CULTURE

Toscani-Benetton: le divorce était programmé

Après dix-huit ans d’une collaboration émaillée de scandales, le groupe italien a annoncé qu’il se séparait de son directeur artistique. Dommage.

Il est toujours facile, a posteriori, de prétendre qu’on s’y attendait. Que l’événement était prévisible. Que la surprise était programmée. C’est pourtant l’impression tenace que me laisse l’annonce du divorce entre Oliviero Toscani et la compagnie Benetton. J’en viens même à me demander comment une telle alliance a pu durer si longtemps. Car si chaque nouvelle provocation du photographe italien réussissait à enflammer l’espace médiatique, il restait toujours quelques endroits curieusement épargnés par la polémique: les boutiques Benetton.

Qui a vu des images de malades du sida, de réfugiés albanais, de victimes bosniaques ou de condamnés à mort américains dans un magasin estampillé «United Colors»? On les cherchait en vain, elles n’y étaient pas. A la place, le fabricant textile continuait à afficher les photos de jeunes gens proprets et ethniquement variés qui avaient fait sa réputation dans les années 80.

Les médias pouvaient disserter autant qu’ils le voulaient sur la valeur éducative ou sur le cynisme des campagnes Toscani: les lieux de vente de Benetton restaient hermétiquement isolés du débat; de peur, sans doute, que les «mauvaises vibrations» dégagées par ces images de mort ne dissuadent les clients d’y mettre les pieds.

Toscani lui-même reconnaissait le paradoxe: «J’essaie de parler un langage dont certains prétendent qu’il va dans le sens inverse des intérêts de l’entreprise, tadalafil cialis 200mg récemment au magazine Salon. Parfois, on me dit que si je continue, Benetton va disparaître. Je ne le pense pas. Au contraire, les gens sont beaucoup plus intelligents que ne l’imaginent les pros de la pub et du marketing.»

Les «pros de la pub et du marketing» de la marque italienne auraient-ils brusquement perdu la confiance qu’ils plaçaient dans l’intelligence de leurs clients? Officiellement, il s’agit d’un divorce à l’amiable. Après 18 ans de succès, le photographe et le fabricant auraient décidé d’un commun accord de mettre fin à leur collaboration. Oliviero Toscani occupera désormais le poste de directeur artistique de Talk – le magazine lancé par Miramax et la passionaria des dîners new-yorkais Tina Brown – pour lequel il travaillait déjà depuis quelques mois.

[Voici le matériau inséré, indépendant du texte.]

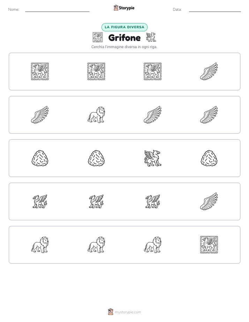Click the last wing in the second row
Screen dimensions: 249x322
click(x=209, y=115)
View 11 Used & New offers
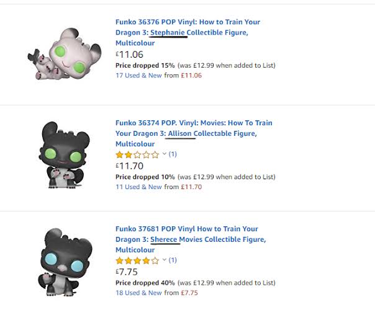This screenshot has height=315, width=375. (x=138, y=187)
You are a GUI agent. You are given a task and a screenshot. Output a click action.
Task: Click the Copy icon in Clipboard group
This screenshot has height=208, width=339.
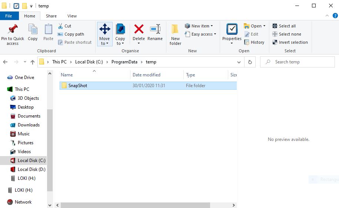(33, 30)
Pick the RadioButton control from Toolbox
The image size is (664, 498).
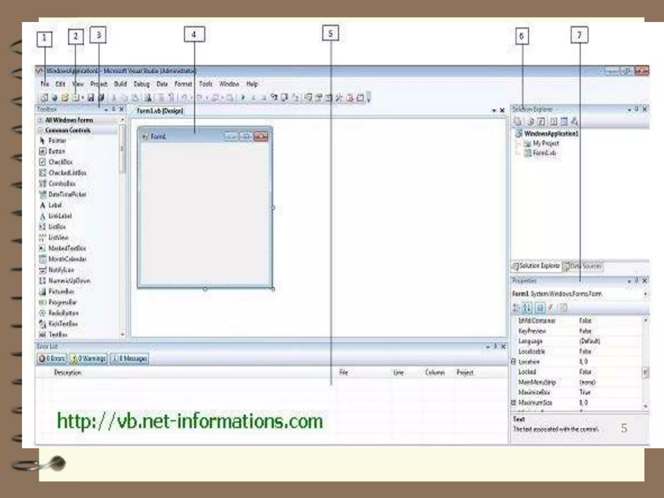click(63, 313)
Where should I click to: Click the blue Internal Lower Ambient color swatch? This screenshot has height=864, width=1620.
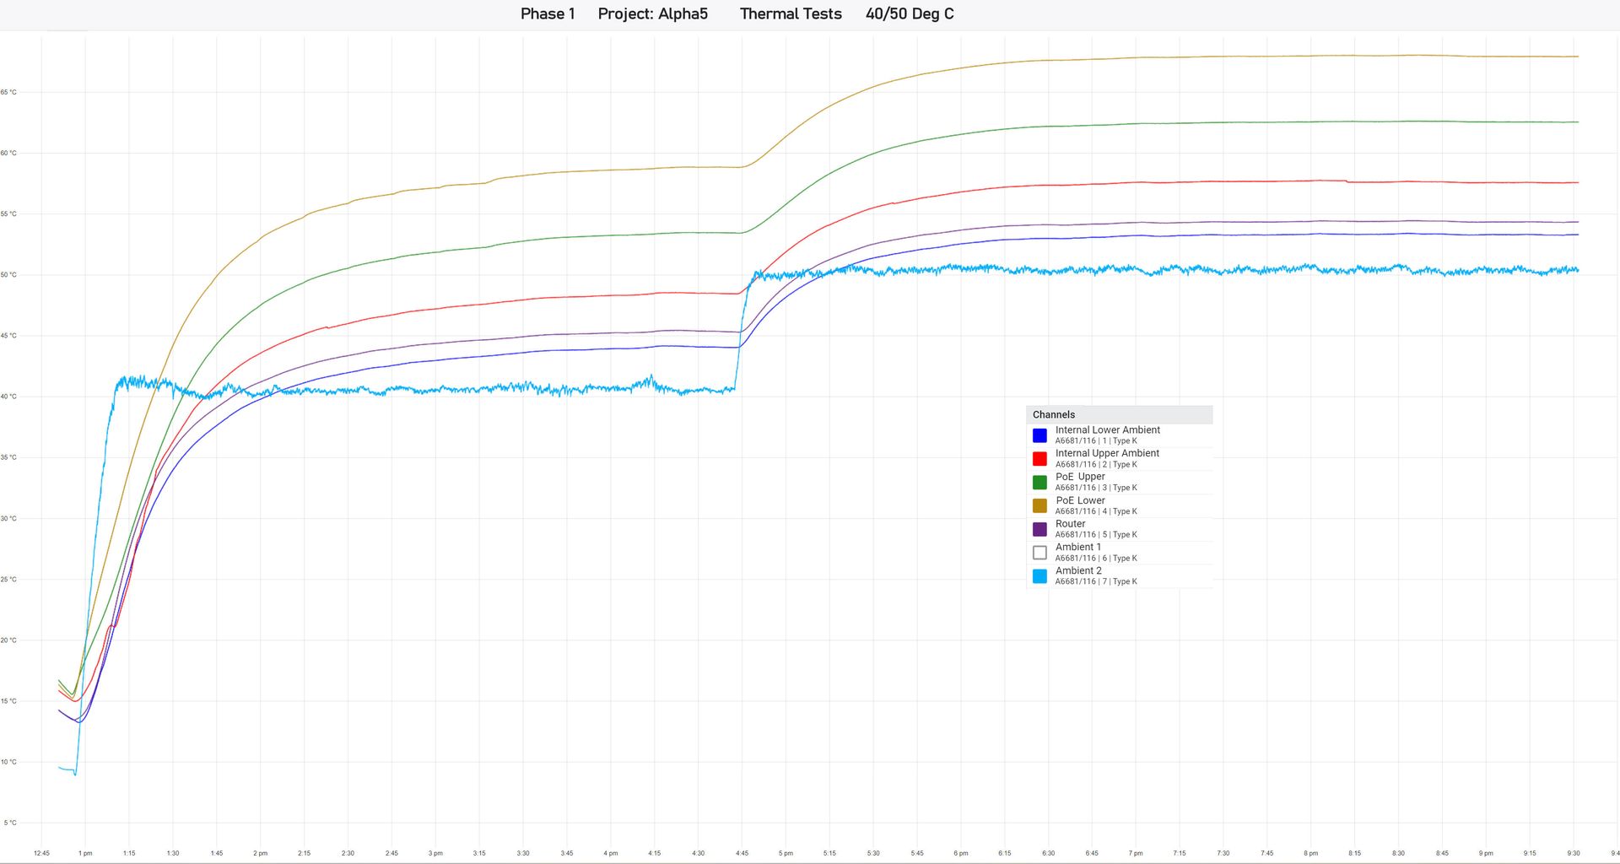1040,435
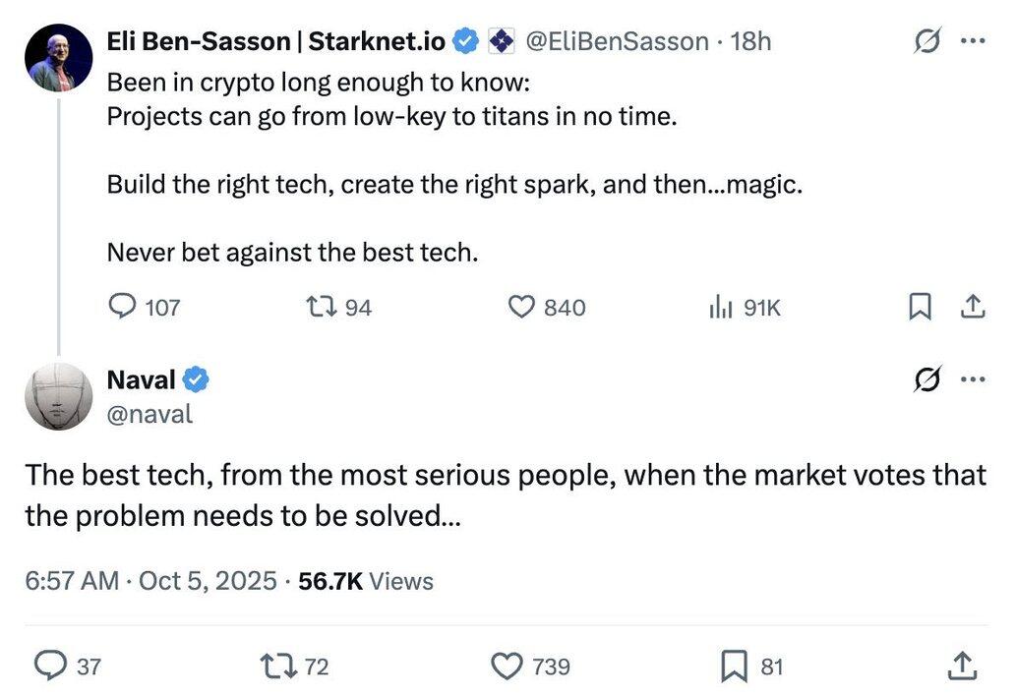Open Eli Ben-Sasson's profile picture
Screen dimensions: 1015x696
click(x=58, y=58)
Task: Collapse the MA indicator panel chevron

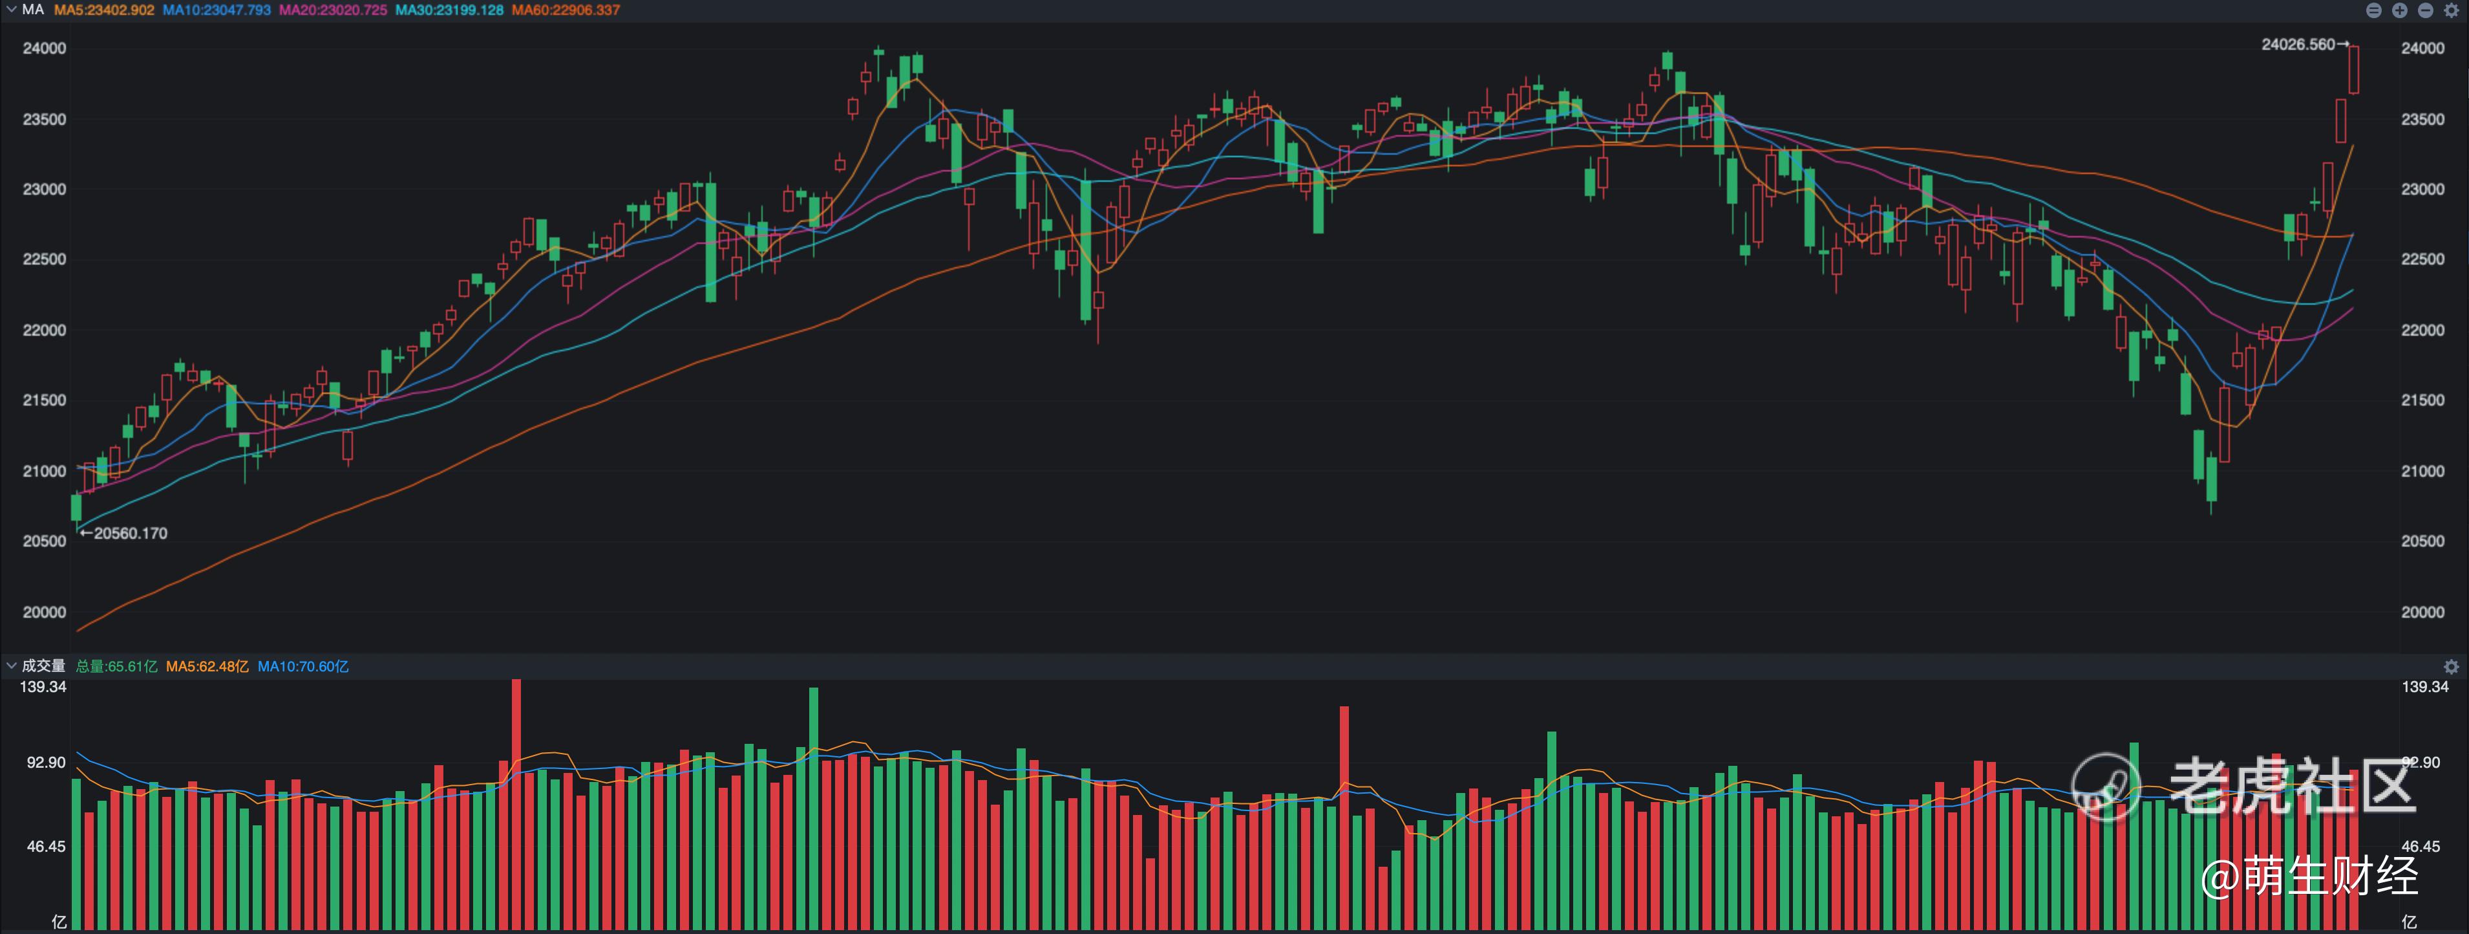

Quant aux prochaines publicités Benetton, elles devraient être réalisées par la Fabrica, l’école de design multimédia et multiculturelle créée à Trévise par Oliviero Toscani.

Au delà des formules polies, le scandale suscité par la dernière opération publicitaire du groupe – qui montrait des condamnés américains attendant la mort dans leurs cellules – n’est sûrement pas étranger au divorce. La réalisation de cette campagne budgétée à 10 millions de dollars avait duré plus de deux ans, et quand les visages des meurtriers ont été placardés sur les murs, les familles des victimes se sont réunies en association pour appeler au boycott.

Au début de l’année 2000, ces familles ont réussi à convaincre le géant de la distribution Sears, Roebuck and Co de laisser tomber Benetton. Un coup dur pour le fabricant, qui comptait justement sur l’accord conclu avec Sears pour redynamiser ses ventes aux Etats-Unis, son principal marché.

Dans la foulée, l’état du Missouri a initié une poursuite contre le groupe italien, affirmant que Toscani et le journaliste Ken Shulman avaient trompé les prisonniers en leur faisant croire qu’ils travaillaient pour un reportage de Newsweek. Ce procès pourrait coûter plusieurs millions de dollars à la firme.

Et comme si cela ne suffisait pas, l’assemblée de Californie vient de suivre l’état de Pennsylvanie, qui appelle à un boycott national de la marque italienne. «Nous n’avions peut-être pas bien calculé l’impact émotionnel que susciterait une telle campagne», a déclaré le porte-parole de Benetton, Frederico Santor.

Toscani n’a sans doute pas résisté à la pression des actionnaires qui demandaient son départ, et c’est dommage. Il ne bénéficiera plus de la fantastique chambre d’écho que lui offrait le budget de Benetton, et c’est regrettable. Car son travail était plus proche de l’art contemporain que du commerce par l’image, plus proche de la chronique sociale que de la communication marketing.

Les publicités de Toscani étaient tellement peu efficaces que Benetton refusait de les placer dans ses magasins. Une alliance comme celle-là ne pouvait pas durer.